=== Section Start ===

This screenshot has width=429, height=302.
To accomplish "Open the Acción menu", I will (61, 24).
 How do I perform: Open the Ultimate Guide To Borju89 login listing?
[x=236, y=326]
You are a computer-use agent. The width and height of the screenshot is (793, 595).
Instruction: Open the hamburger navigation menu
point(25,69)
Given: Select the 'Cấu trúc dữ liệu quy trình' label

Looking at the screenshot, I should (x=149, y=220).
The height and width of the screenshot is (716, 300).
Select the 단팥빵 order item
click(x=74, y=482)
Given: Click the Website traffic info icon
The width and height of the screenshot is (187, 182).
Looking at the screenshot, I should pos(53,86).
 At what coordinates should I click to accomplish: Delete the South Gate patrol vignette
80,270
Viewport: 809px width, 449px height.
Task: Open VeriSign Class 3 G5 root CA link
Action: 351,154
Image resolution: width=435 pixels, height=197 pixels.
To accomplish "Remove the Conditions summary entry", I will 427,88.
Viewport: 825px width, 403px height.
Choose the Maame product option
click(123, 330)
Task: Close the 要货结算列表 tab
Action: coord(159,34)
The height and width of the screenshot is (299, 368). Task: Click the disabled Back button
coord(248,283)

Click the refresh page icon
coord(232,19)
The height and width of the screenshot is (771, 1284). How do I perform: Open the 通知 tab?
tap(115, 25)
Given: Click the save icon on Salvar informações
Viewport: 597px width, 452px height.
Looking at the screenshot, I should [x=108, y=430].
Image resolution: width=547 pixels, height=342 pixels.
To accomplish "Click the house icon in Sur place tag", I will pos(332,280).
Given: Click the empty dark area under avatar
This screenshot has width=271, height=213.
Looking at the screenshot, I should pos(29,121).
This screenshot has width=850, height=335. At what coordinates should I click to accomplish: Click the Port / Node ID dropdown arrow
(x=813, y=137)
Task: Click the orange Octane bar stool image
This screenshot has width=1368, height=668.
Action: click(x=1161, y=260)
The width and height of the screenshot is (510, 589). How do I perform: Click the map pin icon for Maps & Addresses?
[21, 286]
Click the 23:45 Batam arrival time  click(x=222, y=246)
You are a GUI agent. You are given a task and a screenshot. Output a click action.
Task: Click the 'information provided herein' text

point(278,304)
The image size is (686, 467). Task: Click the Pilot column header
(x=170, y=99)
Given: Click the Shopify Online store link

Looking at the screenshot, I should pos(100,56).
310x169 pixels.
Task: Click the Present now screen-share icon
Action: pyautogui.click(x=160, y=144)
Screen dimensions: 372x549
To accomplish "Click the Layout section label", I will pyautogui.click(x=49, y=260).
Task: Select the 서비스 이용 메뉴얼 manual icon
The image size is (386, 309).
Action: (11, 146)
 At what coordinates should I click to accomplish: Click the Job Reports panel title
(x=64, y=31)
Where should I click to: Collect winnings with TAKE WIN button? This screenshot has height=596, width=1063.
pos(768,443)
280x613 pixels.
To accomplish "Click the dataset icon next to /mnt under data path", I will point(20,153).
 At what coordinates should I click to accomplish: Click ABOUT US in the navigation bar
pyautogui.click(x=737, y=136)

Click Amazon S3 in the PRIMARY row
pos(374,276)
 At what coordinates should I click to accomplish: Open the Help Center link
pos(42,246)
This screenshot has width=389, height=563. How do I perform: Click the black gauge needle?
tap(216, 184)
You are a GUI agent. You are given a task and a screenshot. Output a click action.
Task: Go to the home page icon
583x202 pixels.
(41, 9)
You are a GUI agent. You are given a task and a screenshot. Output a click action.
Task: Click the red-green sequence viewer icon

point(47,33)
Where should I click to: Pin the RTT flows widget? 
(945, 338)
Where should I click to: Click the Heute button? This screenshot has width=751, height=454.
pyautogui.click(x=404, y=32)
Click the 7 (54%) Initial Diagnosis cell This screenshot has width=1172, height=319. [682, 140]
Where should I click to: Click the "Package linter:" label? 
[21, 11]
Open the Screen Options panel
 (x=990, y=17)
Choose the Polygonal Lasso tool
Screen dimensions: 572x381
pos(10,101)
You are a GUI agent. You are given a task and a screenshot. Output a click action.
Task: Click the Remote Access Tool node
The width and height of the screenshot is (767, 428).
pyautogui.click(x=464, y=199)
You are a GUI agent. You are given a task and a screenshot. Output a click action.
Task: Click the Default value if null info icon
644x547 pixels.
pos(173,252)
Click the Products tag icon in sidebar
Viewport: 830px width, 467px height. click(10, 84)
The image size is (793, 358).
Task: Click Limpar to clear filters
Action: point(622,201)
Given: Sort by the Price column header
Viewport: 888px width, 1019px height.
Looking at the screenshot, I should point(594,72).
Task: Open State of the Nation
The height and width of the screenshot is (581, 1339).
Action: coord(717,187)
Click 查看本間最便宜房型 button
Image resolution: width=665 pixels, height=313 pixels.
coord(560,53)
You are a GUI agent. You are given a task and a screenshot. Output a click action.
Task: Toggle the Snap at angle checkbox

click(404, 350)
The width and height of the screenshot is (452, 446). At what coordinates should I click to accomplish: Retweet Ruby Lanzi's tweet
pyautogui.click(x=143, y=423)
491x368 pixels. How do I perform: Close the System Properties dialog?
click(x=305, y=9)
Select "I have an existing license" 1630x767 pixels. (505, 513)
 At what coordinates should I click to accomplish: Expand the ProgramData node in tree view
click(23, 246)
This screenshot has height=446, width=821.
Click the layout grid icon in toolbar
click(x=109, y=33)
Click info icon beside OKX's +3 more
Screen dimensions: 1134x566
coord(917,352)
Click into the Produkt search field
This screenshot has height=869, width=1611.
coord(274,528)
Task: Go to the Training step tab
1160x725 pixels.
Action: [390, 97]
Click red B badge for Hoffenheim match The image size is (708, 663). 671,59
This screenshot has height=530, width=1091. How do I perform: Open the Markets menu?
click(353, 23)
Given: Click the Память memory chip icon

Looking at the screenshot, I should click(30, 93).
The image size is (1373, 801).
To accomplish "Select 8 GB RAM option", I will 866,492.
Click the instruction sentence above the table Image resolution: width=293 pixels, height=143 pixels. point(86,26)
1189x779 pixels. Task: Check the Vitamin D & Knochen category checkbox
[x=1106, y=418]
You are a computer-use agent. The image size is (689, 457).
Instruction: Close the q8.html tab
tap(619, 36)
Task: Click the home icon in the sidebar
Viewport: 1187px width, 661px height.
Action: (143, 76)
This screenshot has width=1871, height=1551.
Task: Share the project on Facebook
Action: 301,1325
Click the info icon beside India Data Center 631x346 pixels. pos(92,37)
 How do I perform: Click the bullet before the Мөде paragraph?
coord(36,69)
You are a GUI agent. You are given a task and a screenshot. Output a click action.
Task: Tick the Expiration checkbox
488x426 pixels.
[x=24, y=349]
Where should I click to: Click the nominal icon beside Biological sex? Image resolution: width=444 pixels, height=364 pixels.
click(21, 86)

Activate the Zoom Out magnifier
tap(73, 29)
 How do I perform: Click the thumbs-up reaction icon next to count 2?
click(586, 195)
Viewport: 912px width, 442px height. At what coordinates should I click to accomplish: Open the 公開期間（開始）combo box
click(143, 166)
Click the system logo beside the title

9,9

=== Section End ===

TASK BRIEF: What is wanted is the number of lines holding "will" in the entries. Nothing else should be given.

SOLUTION TO THIS PROBLEM: 6